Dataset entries
===============

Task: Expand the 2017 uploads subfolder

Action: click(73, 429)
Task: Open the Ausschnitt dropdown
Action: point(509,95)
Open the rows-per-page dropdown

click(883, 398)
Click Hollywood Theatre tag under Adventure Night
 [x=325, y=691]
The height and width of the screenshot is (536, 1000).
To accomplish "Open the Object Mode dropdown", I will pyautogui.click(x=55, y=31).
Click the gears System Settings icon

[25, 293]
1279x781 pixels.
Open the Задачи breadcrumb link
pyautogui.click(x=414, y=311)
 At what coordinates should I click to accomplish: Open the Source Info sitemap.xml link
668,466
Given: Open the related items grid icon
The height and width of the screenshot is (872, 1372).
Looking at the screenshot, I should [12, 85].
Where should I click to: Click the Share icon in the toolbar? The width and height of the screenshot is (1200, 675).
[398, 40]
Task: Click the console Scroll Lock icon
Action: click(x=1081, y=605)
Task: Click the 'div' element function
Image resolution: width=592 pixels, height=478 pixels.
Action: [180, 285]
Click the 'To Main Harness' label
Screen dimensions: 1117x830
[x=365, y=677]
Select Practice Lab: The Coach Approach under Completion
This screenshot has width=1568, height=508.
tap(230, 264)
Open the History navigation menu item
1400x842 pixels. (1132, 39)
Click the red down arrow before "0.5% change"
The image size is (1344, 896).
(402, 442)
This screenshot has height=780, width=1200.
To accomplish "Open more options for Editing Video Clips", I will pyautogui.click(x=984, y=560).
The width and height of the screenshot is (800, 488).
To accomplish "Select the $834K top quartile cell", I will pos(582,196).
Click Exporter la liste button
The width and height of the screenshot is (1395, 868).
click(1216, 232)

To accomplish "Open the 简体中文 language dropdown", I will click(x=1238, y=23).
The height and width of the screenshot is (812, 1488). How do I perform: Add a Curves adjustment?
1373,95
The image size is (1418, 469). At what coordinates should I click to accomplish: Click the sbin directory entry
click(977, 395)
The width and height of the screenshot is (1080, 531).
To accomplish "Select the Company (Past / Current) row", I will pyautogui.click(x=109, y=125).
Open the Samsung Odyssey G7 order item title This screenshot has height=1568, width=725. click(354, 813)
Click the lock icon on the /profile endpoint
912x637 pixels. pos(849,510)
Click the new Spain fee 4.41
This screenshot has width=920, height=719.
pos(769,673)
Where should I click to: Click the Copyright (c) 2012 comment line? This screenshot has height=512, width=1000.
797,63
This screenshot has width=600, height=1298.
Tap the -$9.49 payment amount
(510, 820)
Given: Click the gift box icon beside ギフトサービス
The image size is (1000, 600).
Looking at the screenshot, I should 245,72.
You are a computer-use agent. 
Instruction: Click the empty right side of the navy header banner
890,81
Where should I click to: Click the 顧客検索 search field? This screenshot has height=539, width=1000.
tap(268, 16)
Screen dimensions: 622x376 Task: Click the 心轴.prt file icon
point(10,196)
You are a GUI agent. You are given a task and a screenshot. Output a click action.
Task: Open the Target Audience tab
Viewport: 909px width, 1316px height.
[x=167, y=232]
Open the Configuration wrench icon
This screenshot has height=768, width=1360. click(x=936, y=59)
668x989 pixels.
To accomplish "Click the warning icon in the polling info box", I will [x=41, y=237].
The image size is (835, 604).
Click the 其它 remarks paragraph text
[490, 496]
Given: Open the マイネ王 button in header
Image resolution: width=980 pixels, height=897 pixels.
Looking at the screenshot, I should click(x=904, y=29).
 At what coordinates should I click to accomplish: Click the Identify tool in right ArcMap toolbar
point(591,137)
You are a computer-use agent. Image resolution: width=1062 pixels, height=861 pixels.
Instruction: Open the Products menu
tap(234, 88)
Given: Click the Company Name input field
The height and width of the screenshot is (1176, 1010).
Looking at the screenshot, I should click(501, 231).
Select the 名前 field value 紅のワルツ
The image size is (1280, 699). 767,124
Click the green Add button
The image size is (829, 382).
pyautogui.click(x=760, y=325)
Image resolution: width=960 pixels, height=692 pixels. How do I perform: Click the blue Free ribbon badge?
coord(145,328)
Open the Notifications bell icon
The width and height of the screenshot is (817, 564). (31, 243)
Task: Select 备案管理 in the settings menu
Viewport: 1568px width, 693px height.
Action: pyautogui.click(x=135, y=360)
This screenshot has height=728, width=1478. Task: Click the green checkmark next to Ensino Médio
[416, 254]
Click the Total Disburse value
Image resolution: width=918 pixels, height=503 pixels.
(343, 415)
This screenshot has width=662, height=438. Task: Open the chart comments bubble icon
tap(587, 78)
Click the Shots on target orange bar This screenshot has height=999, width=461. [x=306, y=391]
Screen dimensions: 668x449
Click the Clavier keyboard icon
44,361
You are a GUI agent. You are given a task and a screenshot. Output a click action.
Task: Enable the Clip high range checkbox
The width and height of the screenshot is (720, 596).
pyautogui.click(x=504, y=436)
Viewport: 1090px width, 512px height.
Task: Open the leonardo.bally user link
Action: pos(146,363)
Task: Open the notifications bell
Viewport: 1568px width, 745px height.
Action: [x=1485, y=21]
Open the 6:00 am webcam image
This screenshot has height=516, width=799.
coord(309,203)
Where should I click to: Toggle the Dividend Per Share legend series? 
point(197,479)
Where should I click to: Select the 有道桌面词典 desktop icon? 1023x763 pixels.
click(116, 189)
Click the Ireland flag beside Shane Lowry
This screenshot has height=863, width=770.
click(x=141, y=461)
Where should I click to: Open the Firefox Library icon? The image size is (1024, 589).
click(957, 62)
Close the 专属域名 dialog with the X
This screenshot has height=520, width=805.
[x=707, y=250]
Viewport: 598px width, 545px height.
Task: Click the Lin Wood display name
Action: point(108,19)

===============

# Exercise
Please reproduce each record precisely as written.

# Finished exercise
Task: Expand the 2017 uploads subfolder

Action: click(73, 429)
Task: Open the Ausschnitt dropdown
Action: point(509,95)
Open the rows-per-page dropdown

click(883, 398)
Click Hollywood Theatre tag under Adventure Night
 [x=325, y=691]
The height and width of the screenshot is (536, 1000).
To accomplish "Open the Object Mode dropdown", I will pyautogui.click(x=55, y=31).
Click the gears System Settings icon

[25, 293]
1279x781 pixels.
Open the Задачи breadcrumb link
pyautogui.click(x=414, y=311)
 At what coordinates should I click to accomplish: Open the Source Info sitemap.xml link
668,466
Given: Open the related items grid icon
The height and width of the screenshot is (872, 1372).
Looking at the screenshot, I should [12, 85].
Where should I click to: Click the Share icon in the toolbar? The width and height of the screenshot is (1200, 675).
[398, 40]
Task: Click the console Scroll Lock icon
Action: click(x=1081, y=605)
Task: Click the 'div' element function
Image resolution: width=592 pixels, height=478 pixels.
Action: [180, 285]
Click the 'To Main Harness' label
Screen dimensions: 1117x830
[x=365, y=677]
Select Practice Lab: The Coach Approach under Completion
This screenshot has width=1568, height=508.
tap(230, 264)
Open the History navigation menu item
1400x842 pixels. (1132, 39)
Click the red down arrow before "0.5% change"
The image size is (1344, 896).
(402, 442)
This screenshot has height=780, width=1200.
To accomplish "Open more options for Editing Video Clips", I will pyautogui.click(x=984, y=560).
The width and height of the screenshot is (800, 488).
To accomplish "Select the $834K top quartile cell", I will pos(582,196).
Click Exporter la liste button
The width and height of the screenshot is (1395, 868).
click(1216, 232)

To accomplish "Open the 简体中文 language dropdown", I will click(x=1238, y=23).
The height and width of the screenshot is (812, 1488). How do I perform: Add a Curves adjustment?
1373,95
The image size is (1418, 469). At what coordinates should I click to accomplish: Click the sbin directory entry
click(977, 395)
The width and height of the screenshot is (1080, 531).
To accomplish "Select the Company (Past / Current) row", I will pyautogui.click(x=109, y=125).
Open the Samsung Odyssey G7 order item title This screenshot has height=1568, width=725. click(354, 813)
Click the lock icon on the /profile endpoint
912x637 pixels. pos(849,510)
Click the new Spain fee 4.41
This screenshot has width=920, height=719.
pos(769,673)
Where should I click to: Click the Copyright (c) 2012 comment line? This screenshot has height=512, width=1000.
797,63
This screenshot has width=600, height=1298.
Tap the -$9.49 payment amount
(510, 820)
Given: Click the gift box icon beside ギフトサービス
The image size is (1000, 600).
Looking at the screenshot, I should 245,72.
You are a computer-use agent. 
Instruction: Click the empty right side of the navy header banner
890,81
Where should I click to: Click the 顧客検索 search field? This screenshot has height=539, width=1000.
tap(268, 16)
Screen dimensions: 622x376 Task: Click the 心轴.prt file icon
point(10,196)
You are a GUI agent. You are given a task and a screenshot. Output a click action.
Task: Open the Target Audience tab
Viewport: 909px width, 1316px height.
[x=167, y=232]
Open the Configuration wrench icon
This screenshot has height=768, width=1360. click(x=936, y=59)
668x989 pixels.
To accomplish "Click the warning icon in the polling info box", I will [x=41, y=237].
The image size is (835, 604).
Click the 其它 remarks paragraph text
[490, 496]
Given: Open the マイネ王 button in header
Image resolution: width=980 pixels, height=897 pixels.
Looking at the screenshot, I should click(x=904, y=29).
 At what coordinates should I click to accomplish: Click the Identify tool in right ArcMap toolbar
point(591,137)
You are a computer-use agent. Image resolution: width=1062 pixels, height=861 pixels.
Instruction: Open the Products menu
tap(234, 88)
Given: Click the Company Name input field
The height and width of the screenshot is (1176, 1010).
Looking at the screenshot, I should click(501, 231).
Select the 名前 field value 紅のワルツ
The image size is (1280, 699). 767,124
Click the green Add button
The image size is (829, 382).
pyautogui.click(x=760, y=325)
Image resolution: width=960 pixels, height=692 pixels. How do I perform: Click the blue Free ribbon badge?
coord(145,328)
Open the Notifications bell icon
The width and height of the screenshot is (817, 564). (31, 243)
Task: Select 备案管理 in the settings menu
Viewport: 1568px width, 693px height.
Action: pyautogui.click(x=135, y=360)
This screenshot has height=728, width=1478. Task: Click the green checkmark next to Ensino Médio
[416, 254]
Click the Total Disburse value
Image resolution: width=918 pixels, height=503 pixels.
(343, 415)
This screenshot has width=662, height=438. Task: Open the chart comments bubble icon
tap(587, 78)
Click the Shots on target orange bar This screenshot has height=999, width=461. [x=306, y=391]
Screen dimensions: 668x449
Click the Clavier keyboard icon
44,361
You are a GUI agent. You are given a task and a screenshot. Output a click action.
Task: Enable the Clip high range checkbox
The width and height of the screenshot is (720, 596).
pyautogui.click(x=504, y=436)
Viewport: 1090px width, 512px height.
Task: Open the leonardo.bally user link
Action: pos(146,363)
Task: Open the notifications bell
Viewport: 1568px width, 745px height.
Action: [x=1485, y=21]
Open the 6:00 am webcam image
This screenshot has height=516, width=799.
coord(309,203)
Where should I click to: Toggle the Dividend Per Share legend series? 
point(197,479)
Where should I click to: Select the 有道桌面词典 desktop icon? 1023x763 pixels.
click(116, 189)
Click the Ireland flag beside Shane Lowry
This screenshot has height=863, width=770.
click(x=141, y=461)
Where should I click to: Open the Firefox Library icon? The image size is (1024, 589).
click(957, 62)
Close the 专属域名 dialog with the X
This screenshot has height=520, width=805.
[x=707, y=250]
Viewport: 598px width, 545px height.
Task: Click the Lin Wood display name
Action: point(108,19)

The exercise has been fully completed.